I do still have some mental health issues and some learning problems. I am unsure as to whether they class me as disabled or not as they are mild and not a huge problem all the time. However they do at times make me feel like I have something in common with disabled people in that I am held back from getting on with my life in some ways.
More recently I have started to wonder if no longer being disabled I have actually made things worse in terms of getting on with my life. I have seen friends from school and other places moving on in life with jobs, homes and financial support. I am not saying these people do not need the help or deserve it, I am very happy for them. However it leaves me thinking, what about me? I am still living with my parents at home, unemployed and Job Seekers Allowance being my only income. If I was still disabled would I have had help to leave home and get my own flat, or would I have been put on a work trial that led to a job offer? I went from being disabled with extra support, to nothing almost over night, which was a bit scary. I remember how much pain I was in before the surgery and am very glad I had it, but no one told me that you suddenly have to deal with everything in life by yourself. I am lucky in that I have very supportive parents who let me live at home at the age of 28 and help me to prepare and get to job interviews, help me financially by only charging me a small amount of rent and help me to have some kind of life. I wonder how some people cope post surgery when the official support dries up and they have no one at home to help them.

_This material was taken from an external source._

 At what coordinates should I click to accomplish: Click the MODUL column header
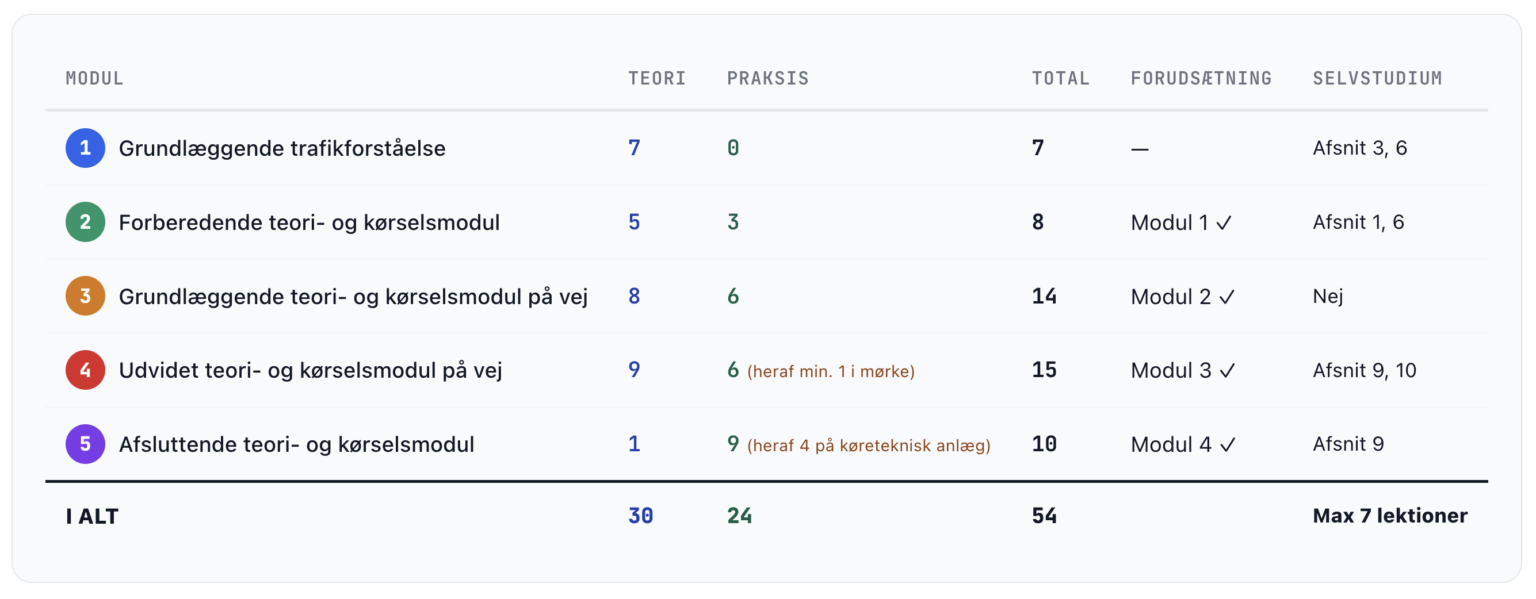(95, 78)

Right now life has reached a sort of limbo, like I am waiting for the next part of my life to start, but I do not know how to get things going. I want to move out of my parents house, but that is unlikely to happen any time soon on my budget. I looked at the idea of local housing authority flats, but seeing as my parents are willing to put up with me and I have no health issues stopping me from living at home I would never be eligible. Before surgery I would have been as we have steep steps to our front and back doors and I could have claimed getting in and out of the house was too painful. I have tried the job thing, but after nearly two years on Job Seekers the best I could managed was a three-month Christmas temp job and am back where I was before. I do not get work placements that can lead to a job as I am not considered in need in that kind of help being a non-disabled job seeker. However I do get to walk pain-free and my life has improved vastly since the surgery. I now just need to figure out how to make the most of this new hip and to start living life to the full.